------ Passage provided

I got distracted and got back onto work that makes real world money.


Google Allo comes out and as with many geeks I want to see what Google’s new shiny bot can do. It had some interesting quirky features but what sparked my interest was news of this bot going to replace Google Now and ultimately be accessible from your Android home screen. Digging into the API documentation I was lead to API.ai — a newly Google acquired company. I signed up and I was instantly lost. Intents, entities, agents, what? I had a quick play but I had chosen a day it wasn’t working. I ended up in the API documentation to understand the concepts.

They were doing the same architecture as I had planned to do with my prototypes — and there are names for all these elements! I was calling them components, API.ai and the community called them intents. Data was stored in entities, not models. NLP was the engine for understanding user input — not regular expressions!

Christmas is coming up and the office will be closed. I live in Thailand so I have no real commitments. Commence geeking out until the early mornings.

No one uses Google Allo.


Why not use API.ai or the other SaaS AI engines?

I’m a programmer. That’s no fun. If they go down — I go down. I want to learn, I want to get into this technology deep and understand it. What’s the point of using Ruby on Rails and not getting into the core and checking out some amazing code?

There is a common concern with startups using SaaS products like API.ai and Wit.ai. Both tools are amazing and both are a great reference how to build a bot. Their documentation is clear, easy to follow and gives a glimpse how their engines work. If they modify and tweak their NLP then your bot can go off without warning in the wrong direction. Both API.ai and Wit.ai are free for now; but they will charge soon.

I don’t want to be a configuration monkey.


Glossary

Intent
Business logic of what the user wants to do.

Entity
Data for training the classifiers

Classifier
Understanding the input and routing to the correct intent

Agent
A proxy between the main system and the chat platform, e.g. Facebook.

------------

▸ **What the exercise asks**
Please output the chatbot post above in full, word for word, keeping its line breaks unchanged.

------ Extracted material

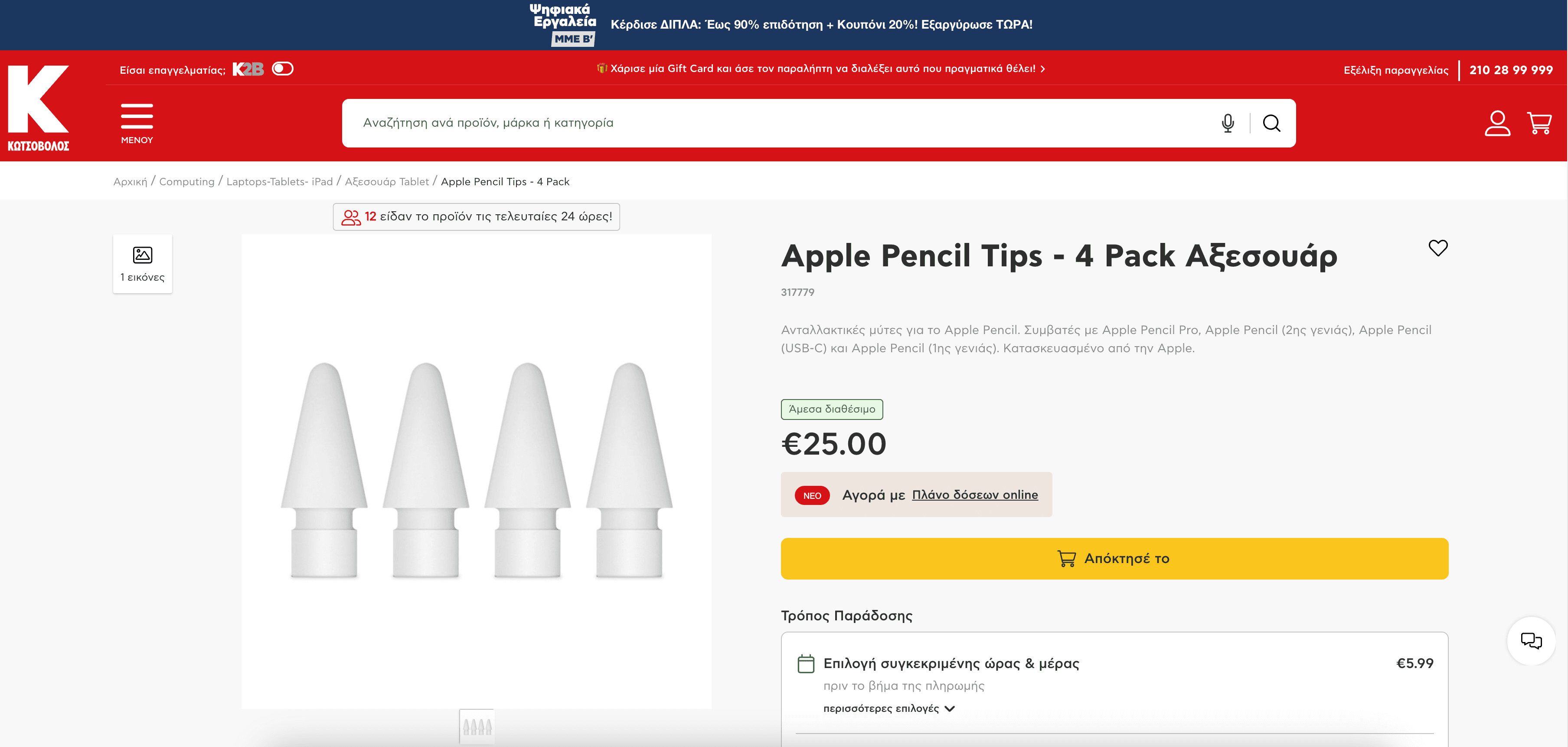Click the Gift Card promo arrow

tap(1043, 69)
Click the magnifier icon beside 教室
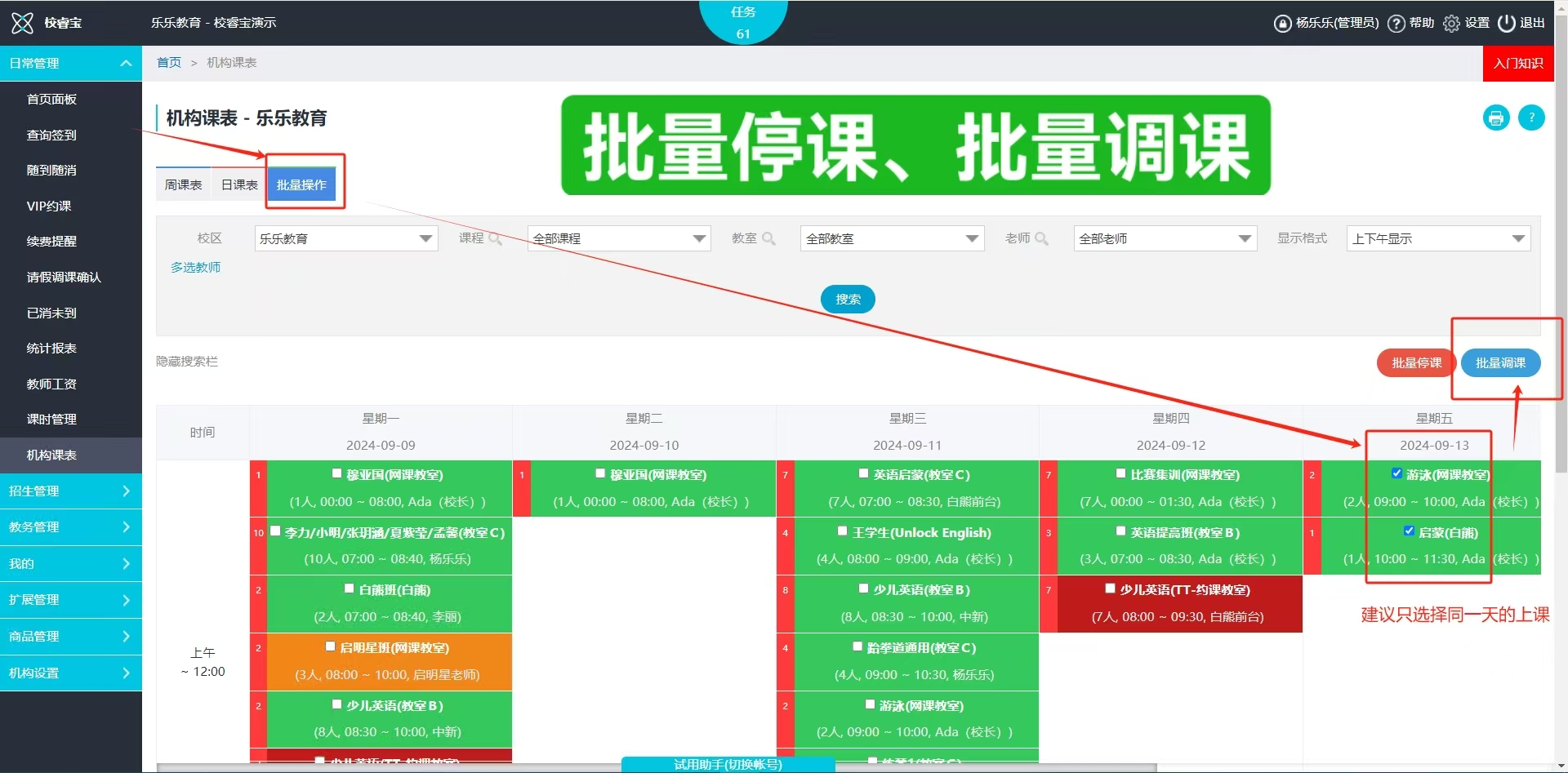Viewport: 1568px width, 773px height. coord(768,238)
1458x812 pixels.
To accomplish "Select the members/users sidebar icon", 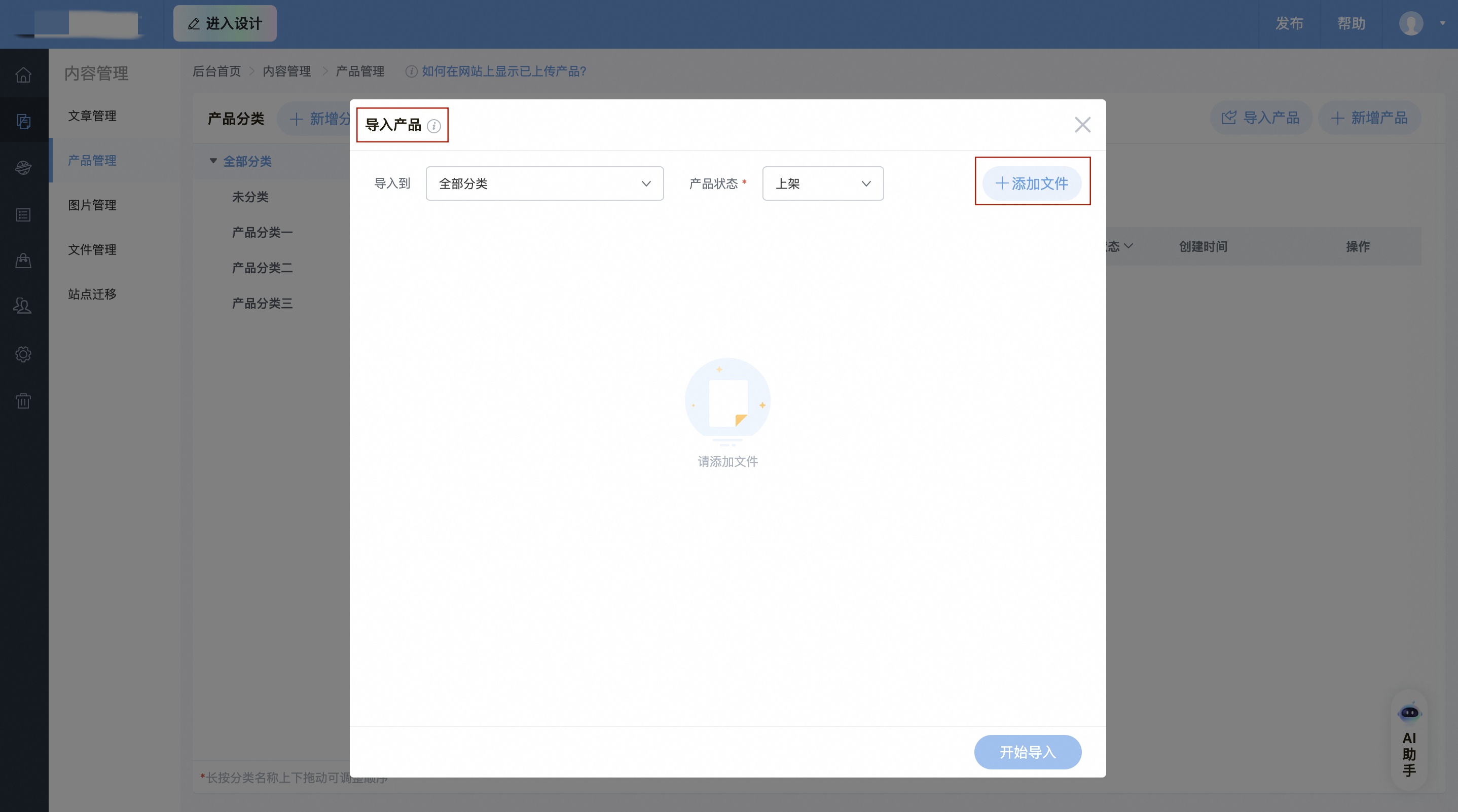I will tap(24, 306).

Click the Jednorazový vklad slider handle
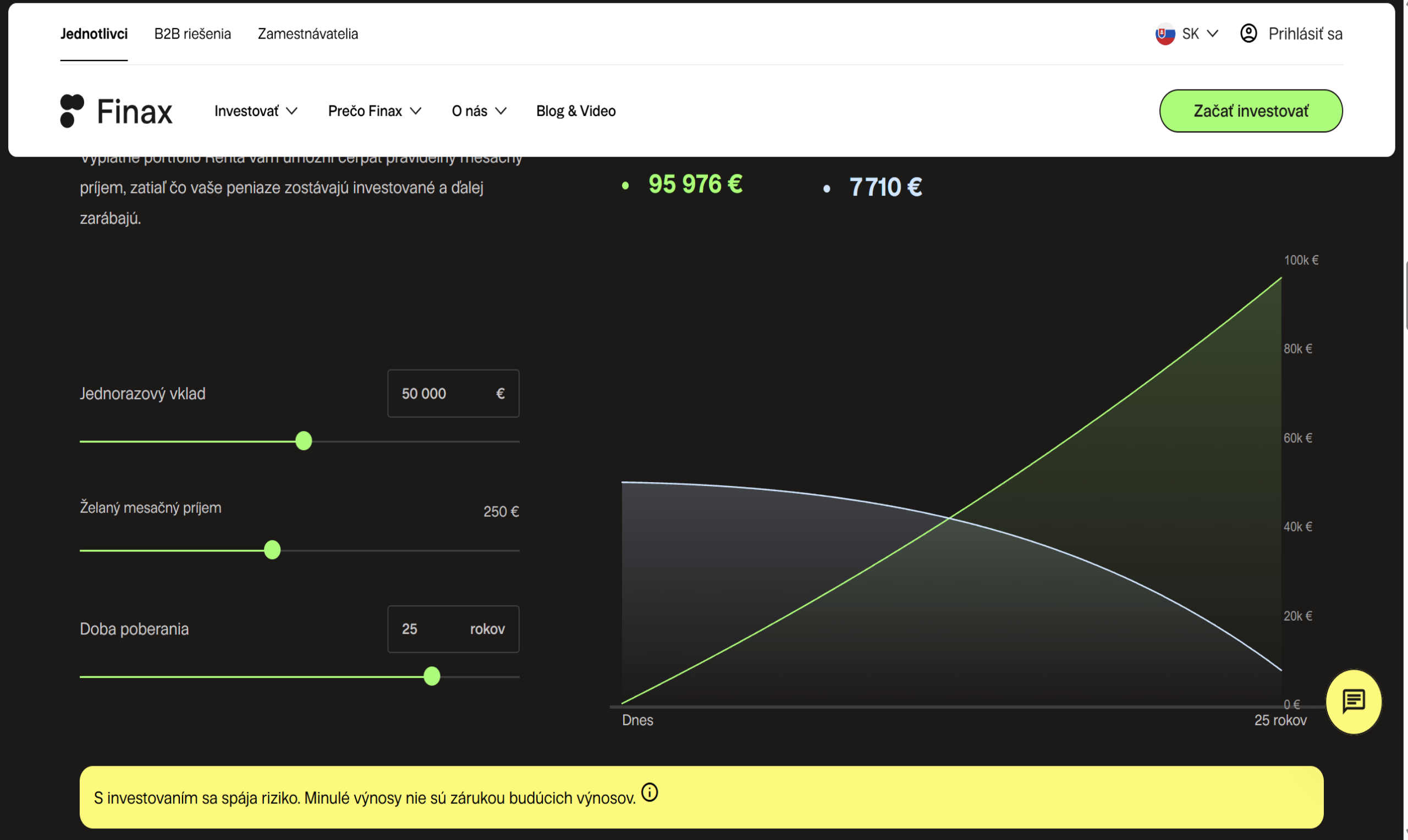point(304,441)
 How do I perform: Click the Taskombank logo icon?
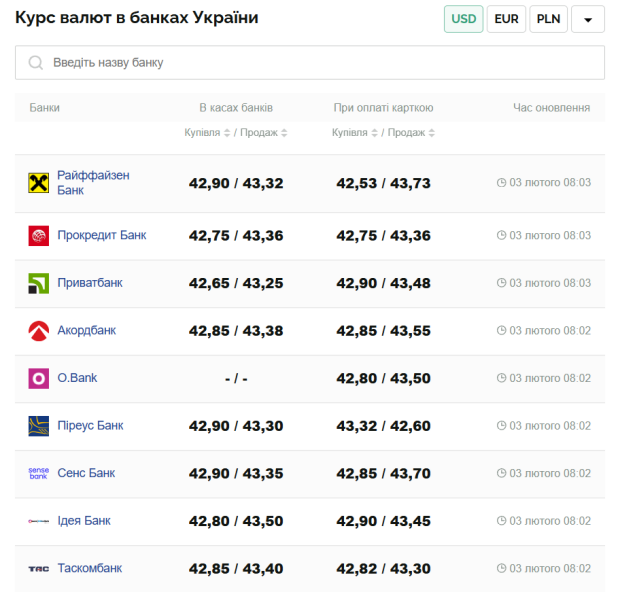pos(38,568)
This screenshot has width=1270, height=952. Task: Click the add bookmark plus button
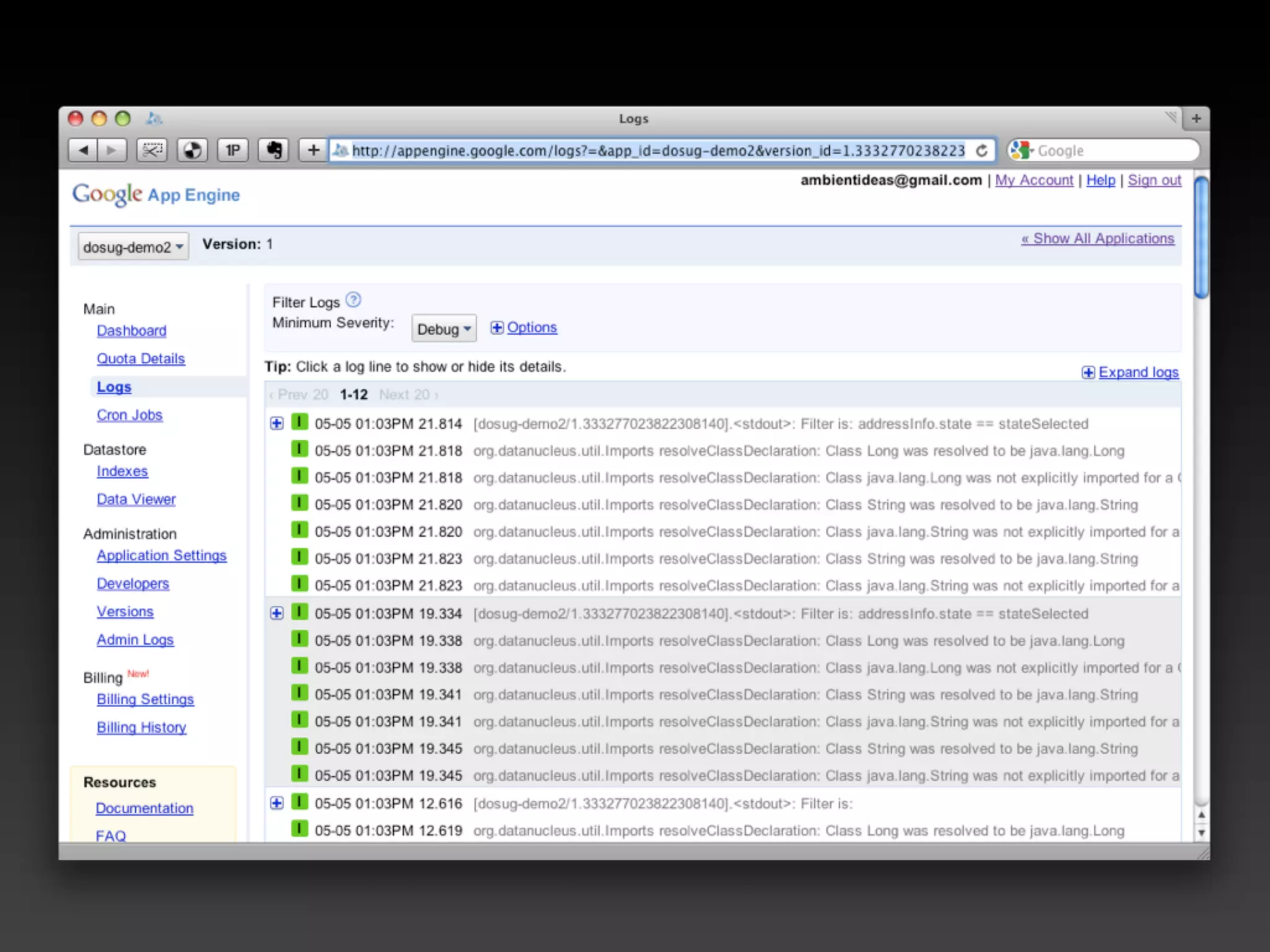click(313, 150)
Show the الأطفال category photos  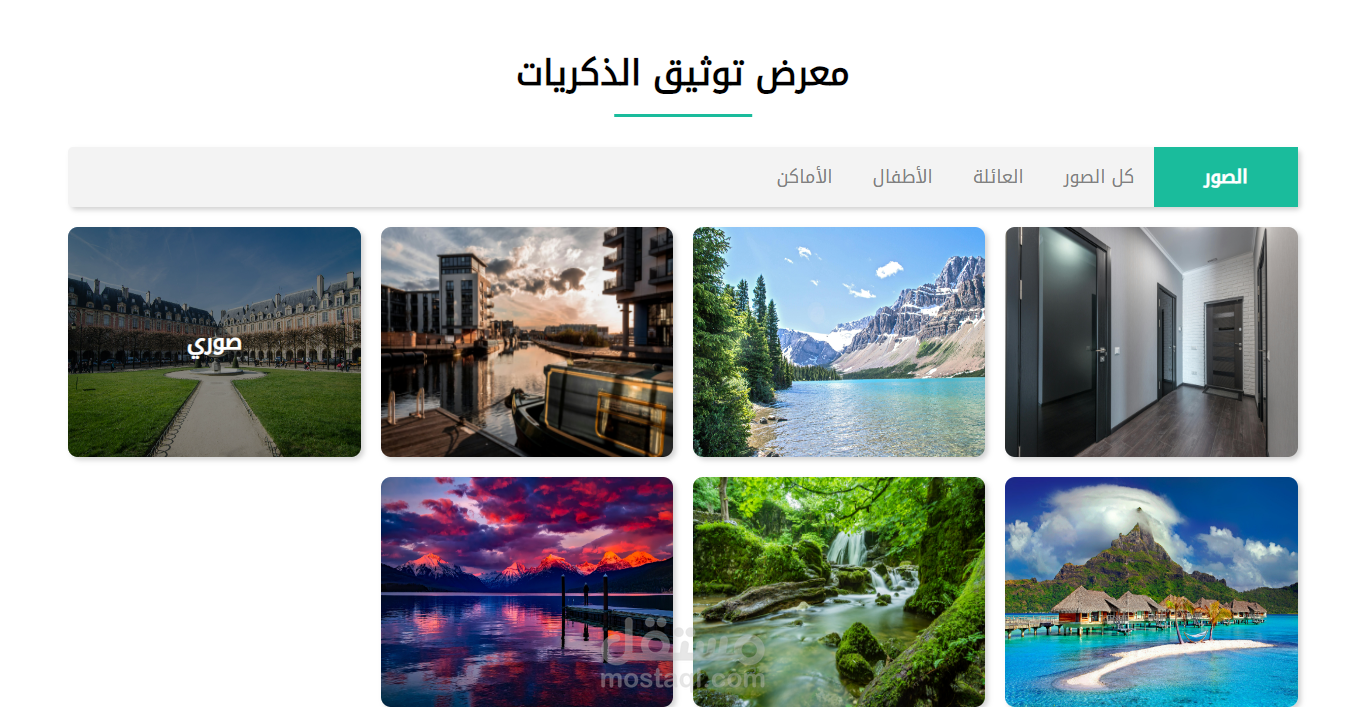point(902,177)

------------

▸ **Exercise output**
I got distracted and got back onto work that makes real world money.


Google Allo comes out and as with many geeks I want to see what Google’s new shiny bot can do. It had some interesting quirky features but what sparked my interest was news of this bot going to replace Google Now and ultimately be accessible from your Android home screen. Digging into the API documentation I was lead to API.ai — a newly Google acquired company. I signed up and I was instantly lost. Intents, entities, agents, what? I had a quick play but I had chosen a day it wasn’t working. I ended up in the API documentation to understand the concepts.

They were doing the same architecture as I had planned to do with my prototypes — and there are names for all these elements! I was calling them components, API.ai and the community called them intents. Data was stored in entities, not models. NLP was the engine for understanding user input — not regular expressions!

Christmas is coming up and the office will be closed. I live in Thailand so I have no real commitments. Commence geeking out until the early mornings.

No one uses Google Allo.


Why not use API.ai or the other SaaS AI engines?

I’m a programmer. That’s no fun. If they go down — I go down. I want to learn, I want to get into this technology deep and understand it. What’s the point of using Ruby on Rails and not getting into the core and checking out some amazing code?

There is a common concern with startups using SaaS products like API.ai and Wit.ai. Both tools are amazing and both are a great reference how to build a bot. Their documentation is clear, easy to follow and gives a glimpse how their engines work. If they modify and tweak their NLP then your bot can go off without warning in the wrong direction. Both API.ai and Wit.ai are free for now; but they will charge soon.

I don’t want to be a configuration monkey.


Glossary

Intent
Business logic of what the user wants to do.

Entity
Data for training the classifiers

Classifier
Understanding the input and routing to the correct intent

Agent
A proxy between the main system and the chat platform, e.g. Facebook.